When I was on my epic college search, my sister told me she knew the perfect one for me - UMBC. I visited with my parents, receiving the typical tour and geeking out way too much over the library. I visited with my now brother-in-law and attended a WWII history course taught by Dr. Clay Laurie and I truly felt a connection I had been missing at other schools. When I was accepted and asked to join the Honors College, I decided to head to UMBC in the fall of 2006.
After 4 years at UMBC making the best friends a girl could have and experiencing all the things, I decided to stay for a little bit longer and completed my Master's in Historical Studies, concentrating on public history. I loved the program and felt so supported by my fellow students and the History Department faculty.

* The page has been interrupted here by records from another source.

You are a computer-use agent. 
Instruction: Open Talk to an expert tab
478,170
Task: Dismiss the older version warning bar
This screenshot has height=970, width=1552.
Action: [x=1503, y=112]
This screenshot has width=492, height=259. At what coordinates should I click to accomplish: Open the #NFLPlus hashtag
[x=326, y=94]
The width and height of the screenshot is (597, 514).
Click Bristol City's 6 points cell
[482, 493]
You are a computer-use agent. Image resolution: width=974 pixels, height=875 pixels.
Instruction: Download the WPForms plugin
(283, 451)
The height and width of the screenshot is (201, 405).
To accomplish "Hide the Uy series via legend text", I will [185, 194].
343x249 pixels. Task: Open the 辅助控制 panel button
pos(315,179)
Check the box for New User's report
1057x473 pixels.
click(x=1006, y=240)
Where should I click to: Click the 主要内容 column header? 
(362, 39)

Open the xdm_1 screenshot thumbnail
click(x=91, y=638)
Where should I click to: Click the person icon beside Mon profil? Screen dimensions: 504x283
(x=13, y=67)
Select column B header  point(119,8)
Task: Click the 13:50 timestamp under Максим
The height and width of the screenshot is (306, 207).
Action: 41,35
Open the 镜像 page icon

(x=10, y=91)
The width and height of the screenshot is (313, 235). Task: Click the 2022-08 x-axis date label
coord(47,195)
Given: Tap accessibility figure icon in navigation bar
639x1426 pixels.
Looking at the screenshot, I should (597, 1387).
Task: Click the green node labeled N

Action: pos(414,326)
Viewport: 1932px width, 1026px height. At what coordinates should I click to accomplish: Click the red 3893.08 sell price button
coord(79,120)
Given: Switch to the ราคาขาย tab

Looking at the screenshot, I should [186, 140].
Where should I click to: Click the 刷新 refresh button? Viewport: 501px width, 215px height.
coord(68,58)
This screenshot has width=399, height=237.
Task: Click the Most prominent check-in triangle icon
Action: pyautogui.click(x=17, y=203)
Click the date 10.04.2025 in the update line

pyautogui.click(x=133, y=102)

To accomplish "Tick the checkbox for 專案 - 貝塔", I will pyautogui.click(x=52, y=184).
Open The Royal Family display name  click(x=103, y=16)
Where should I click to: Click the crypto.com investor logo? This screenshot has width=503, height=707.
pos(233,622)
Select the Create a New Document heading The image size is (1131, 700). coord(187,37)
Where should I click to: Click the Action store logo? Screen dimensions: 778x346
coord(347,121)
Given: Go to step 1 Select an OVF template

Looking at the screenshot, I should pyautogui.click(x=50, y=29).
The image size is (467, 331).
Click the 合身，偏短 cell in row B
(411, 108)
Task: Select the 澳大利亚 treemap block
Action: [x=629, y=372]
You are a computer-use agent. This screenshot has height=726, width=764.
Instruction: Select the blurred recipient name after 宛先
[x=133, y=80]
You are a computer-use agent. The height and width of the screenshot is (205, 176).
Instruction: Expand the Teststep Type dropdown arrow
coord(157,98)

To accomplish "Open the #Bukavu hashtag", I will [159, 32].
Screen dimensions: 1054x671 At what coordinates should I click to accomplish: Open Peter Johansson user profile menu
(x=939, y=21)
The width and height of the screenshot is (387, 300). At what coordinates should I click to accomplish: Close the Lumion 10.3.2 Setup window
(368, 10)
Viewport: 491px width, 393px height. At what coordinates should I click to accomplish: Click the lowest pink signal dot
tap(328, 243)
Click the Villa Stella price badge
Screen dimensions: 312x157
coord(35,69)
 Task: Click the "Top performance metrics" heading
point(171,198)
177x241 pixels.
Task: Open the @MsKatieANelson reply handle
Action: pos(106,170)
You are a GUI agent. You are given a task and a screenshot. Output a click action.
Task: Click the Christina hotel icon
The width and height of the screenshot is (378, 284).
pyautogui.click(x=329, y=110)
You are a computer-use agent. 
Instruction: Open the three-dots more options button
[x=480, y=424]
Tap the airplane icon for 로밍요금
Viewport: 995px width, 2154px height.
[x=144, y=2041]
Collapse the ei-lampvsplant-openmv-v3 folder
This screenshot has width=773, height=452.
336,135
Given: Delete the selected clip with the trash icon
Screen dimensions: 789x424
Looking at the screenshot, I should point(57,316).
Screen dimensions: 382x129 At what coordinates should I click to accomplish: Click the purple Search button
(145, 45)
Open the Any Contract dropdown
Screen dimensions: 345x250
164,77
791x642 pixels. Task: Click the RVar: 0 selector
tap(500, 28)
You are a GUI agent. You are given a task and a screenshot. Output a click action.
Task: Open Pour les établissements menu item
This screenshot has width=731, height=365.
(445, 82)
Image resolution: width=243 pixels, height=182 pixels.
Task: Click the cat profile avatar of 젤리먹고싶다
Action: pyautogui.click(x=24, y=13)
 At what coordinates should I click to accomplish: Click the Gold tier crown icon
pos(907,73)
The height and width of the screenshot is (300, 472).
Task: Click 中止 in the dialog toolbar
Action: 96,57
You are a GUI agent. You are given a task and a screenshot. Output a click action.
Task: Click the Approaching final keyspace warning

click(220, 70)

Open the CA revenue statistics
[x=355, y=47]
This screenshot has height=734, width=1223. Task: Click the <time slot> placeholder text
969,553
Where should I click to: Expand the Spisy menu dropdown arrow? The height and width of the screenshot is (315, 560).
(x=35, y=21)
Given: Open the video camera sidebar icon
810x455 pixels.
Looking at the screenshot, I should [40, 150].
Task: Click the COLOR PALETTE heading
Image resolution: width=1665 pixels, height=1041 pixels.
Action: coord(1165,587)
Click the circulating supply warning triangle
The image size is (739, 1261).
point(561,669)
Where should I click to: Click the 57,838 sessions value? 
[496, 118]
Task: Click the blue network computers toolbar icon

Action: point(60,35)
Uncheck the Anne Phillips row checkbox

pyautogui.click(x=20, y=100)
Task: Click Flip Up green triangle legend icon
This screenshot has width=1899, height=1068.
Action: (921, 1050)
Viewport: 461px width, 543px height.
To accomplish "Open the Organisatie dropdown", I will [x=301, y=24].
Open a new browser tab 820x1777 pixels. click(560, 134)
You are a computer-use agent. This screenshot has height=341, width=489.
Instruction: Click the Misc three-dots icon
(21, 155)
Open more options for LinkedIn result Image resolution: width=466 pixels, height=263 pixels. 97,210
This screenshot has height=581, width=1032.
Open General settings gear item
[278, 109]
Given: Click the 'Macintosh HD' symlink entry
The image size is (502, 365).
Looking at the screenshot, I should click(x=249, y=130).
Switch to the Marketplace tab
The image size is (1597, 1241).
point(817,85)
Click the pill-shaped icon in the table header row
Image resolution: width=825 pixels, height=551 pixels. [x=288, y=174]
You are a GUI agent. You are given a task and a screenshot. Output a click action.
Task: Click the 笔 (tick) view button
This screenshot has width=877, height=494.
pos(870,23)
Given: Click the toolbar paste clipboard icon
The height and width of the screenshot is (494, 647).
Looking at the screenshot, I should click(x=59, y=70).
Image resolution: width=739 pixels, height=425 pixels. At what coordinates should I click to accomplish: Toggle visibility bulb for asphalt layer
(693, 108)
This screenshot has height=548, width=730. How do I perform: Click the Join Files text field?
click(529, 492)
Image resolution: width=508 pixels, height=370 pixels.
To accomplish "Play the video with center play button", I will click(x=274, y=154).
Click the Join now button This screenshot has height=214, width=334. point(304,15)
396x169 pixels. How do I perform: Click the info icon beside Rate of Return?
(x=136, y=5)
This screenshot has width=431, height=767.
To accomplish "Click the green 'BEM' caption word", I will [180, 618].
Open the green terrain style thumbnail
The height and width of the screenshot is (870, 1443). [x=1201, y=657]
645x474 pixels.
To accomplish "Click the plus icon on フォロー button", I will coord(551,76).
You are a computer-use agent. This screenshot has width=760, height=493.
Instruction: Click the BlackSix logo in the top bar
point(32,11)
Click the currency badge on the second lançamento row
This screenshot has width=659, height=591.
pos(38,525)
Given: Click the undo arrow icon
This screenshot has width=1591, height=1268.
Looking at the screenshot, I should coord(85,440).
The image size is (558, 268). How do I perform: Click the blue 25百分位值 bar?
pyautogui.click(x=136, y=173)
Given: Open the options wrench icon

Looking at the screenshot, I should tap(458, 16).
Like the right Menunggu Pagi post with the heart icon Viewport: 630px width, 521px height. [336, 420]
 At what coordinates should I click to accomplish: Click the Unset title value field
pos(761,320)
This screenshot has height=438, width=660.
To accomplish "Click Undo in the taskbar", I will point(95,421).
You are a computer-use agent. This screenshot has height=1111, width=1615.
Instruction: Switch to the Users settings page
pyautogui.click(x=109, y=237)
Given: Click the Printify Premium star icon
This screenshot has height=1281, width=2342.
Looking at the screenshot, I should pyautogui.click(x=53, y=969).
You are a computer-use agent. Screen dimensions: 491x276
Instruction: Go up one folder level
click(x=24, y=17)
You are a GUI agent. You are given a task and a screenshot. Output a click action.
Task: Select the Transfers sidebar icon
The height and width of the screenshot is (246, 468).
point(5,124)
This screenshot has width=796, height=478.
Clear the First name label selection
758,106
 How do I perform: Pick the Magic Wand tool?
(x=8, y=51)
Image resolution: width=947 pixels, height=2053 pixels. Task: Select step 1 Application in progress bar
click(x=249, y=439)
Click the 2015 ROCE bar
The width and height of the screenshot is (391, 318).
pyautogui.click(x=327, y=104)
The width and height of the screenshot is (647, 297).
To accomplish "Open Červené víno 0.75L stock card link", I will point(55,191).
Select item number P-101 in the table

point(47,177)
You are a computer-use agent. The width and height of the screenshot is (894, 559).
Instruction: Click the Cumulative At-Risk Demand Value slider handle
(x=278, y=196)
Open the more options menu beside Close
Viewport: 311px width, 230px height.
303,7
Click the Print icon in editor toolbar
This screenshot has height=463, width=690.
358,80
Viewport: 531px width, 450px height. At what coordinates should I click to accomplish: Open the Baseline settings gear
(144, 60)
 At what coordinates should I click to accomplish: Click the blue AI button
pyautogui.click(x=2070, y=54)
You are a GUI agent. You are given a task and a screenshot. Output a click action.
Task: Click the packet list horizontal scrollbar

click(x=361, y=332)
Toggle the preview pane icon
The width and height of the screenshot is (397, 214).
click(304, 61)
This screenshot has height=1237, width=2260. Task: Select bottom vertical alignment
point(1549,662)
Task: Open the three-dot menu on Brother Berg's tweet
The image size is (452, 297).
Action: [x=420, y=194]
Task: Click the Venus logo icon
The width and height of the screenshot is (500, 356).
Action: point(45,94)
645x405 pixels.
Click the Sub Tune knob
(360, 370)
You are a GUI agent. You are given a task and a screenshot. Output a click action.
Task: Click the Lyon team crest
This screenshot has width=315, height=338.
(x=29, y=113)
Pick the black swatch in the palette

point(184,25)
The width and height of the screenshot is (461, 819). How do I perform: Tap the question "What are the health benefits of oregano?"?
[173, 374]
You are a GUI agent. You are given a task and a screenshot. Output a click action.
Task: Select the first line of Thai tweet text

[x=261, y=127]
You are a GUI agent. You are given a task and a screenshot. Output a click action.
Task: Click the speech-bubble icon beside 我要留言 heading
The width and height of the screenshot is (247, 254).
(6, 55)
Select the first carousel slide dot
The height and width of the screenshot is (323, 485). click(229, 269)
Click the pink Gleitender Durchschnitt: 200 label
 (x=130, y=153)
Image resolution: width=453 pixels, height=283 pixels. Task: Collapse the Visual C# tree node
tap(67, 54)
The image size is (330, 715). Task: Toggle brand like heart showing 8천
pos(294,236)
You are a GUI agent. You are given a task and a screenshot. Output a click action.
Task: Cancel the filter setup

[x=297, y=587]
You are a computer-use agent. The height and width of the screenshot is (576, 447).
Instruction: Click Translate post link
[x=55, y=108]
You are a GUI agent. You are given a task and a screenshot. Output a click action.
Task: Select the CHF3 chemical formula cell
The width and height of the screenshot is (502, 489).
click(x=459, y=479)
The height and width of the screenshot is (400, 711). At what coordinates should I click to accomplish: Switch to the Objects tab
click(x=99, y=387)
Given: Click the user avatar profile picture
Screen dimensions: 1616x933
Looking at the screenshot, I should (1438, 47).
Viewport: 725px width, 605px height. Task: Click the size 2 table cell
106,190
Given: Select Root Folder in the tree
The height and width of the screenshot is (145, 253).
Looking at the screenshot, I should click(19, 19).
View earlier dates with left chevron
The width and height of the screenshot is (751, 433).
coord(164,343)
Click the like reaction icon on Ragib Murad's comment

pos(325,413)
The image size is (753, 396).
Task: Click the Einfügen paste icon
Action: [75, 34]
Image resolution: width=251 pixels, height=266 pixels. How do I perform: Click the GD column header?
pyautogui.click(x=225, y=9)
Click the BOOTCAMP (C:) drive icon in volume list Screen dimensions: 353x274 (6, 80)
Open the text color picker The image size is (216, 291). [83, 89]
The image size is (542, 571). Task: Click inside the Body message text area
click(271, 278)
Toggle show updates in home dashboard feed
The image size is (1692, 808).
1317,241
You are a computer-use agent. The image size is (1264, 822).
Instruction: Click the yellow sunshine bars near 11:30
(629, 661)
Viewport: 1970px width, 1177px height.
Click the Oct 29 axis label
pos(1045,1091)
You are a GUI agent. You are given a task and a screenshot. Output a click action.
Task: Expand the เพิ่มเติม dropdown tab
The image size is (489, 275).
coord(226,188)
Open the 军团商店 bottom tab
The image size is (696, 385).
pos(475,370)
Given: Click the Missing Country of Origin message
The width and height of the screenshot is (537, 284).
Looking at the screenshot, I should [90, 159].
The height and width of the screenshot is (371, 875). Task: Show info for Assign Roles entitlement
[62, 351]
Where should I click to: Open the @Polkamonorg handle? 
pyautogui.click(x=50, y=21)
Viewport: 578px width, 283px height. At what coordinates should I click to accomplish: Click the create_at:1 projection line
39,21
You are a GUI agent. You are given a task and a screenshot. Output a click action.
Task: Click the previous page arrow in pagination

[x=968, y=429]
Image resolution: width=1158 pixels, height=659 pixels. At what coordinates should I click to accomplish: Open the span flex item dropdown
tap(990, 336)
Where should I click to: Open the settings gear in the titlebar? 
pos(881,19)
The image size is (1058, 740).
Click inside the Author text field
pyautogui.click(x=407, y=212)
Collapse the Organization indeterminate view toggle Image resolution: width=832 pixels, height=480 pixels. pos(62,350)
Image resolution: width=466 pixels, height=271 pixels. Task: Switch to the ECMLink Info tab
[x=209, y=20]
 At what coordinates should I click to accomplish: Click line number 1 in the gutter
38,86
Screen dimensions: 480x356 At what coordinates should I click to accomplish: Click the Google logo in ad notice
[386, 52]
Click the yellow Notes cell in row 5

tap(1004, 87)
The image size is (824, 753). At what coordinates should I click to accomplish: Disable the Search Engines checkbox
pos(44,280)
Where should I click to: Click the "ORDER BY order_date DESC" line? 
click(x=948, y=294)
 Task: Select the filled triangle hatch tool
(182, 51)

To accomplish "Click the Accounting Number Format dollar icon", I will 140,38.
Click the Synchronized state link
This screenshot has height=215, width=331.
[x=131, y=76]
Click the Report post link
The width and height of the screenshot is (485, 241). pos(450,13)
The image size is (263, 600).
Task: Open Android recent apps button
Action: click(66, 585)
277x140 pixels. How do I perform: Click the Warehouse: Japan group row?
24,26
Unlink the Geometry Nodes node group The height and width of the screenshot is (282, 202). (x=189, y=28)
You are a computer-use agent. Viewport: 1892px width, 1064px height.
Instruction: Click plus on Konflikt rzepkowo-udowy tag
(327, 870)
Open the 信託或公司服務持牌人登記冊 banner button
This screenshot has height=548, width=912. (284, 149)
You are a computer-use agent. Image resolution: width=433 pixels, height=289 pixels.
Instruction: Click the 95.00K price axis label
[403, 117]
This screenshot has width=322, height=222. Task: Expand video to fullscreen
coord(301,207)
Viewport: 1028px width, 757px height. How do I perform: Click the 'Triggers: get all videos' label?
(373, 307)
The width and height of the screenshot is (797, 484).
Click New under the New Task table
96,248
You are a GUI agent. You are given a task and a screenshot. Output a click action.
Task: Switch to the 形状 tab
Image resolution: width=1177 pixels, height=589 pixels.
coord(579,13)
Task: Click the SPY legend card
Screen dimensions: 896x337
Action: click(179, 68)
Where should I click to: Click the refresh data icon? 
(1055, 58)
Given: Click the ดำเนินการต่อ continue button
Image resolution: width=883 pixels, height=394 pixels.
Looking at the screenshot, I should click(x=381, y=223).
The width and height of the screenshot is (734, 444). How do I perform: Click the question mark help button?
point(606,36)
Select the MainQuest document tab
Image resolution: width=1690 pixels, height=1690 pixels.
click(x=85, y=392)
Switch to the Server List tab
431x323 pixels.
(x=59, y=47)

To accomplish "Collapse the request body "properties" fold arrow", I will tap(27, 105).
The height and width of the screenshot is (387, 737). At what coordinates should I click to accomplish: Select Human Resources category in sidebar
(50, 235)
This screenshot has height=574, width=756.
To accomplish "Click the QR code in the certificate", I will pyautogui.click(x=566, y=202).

I secured a position as a Research Archivist at the Maryland State Archives upon completion of the program after having interned for them over the summer. I work on the Study of the Legacy of Slavery in Maryland Program under the direction of Christopher Haley (nephew of famed author of Roots) and Emily Oland Squires (who is actually a UMBC alumna too!) It has been 4 years since I finished my Master's and 6 since I finished undergraduate, but I still maintain connections to the school that I am very proud of. I have worked with Dr. McDonough, Dr. Kars, and Dr. Meringolo in the History Department to help students understand archives and more easily access the records within them. I find great joy in being a keeper of records and paying it forward, helping students understand what's in these records and how important they are. It's been a pleasure to stay in contact with my former professors and I thank them for such a positive experience at UMBC. I am also thankful everyday that I get to "DO" history...it is one of the joys of my life.
I currently live in Baltimore and absolutely love this city. In a lot of ways, I feel like it's difficult to talk about what I've accomplished so far, but my hope is to continue to use my education and career in ways that help city residents, particularly teachers and students.
(Also thanks to Marylana Demond Max Cole for photographing and interviewing me in an issue of the UMBC Magazine about public history at work).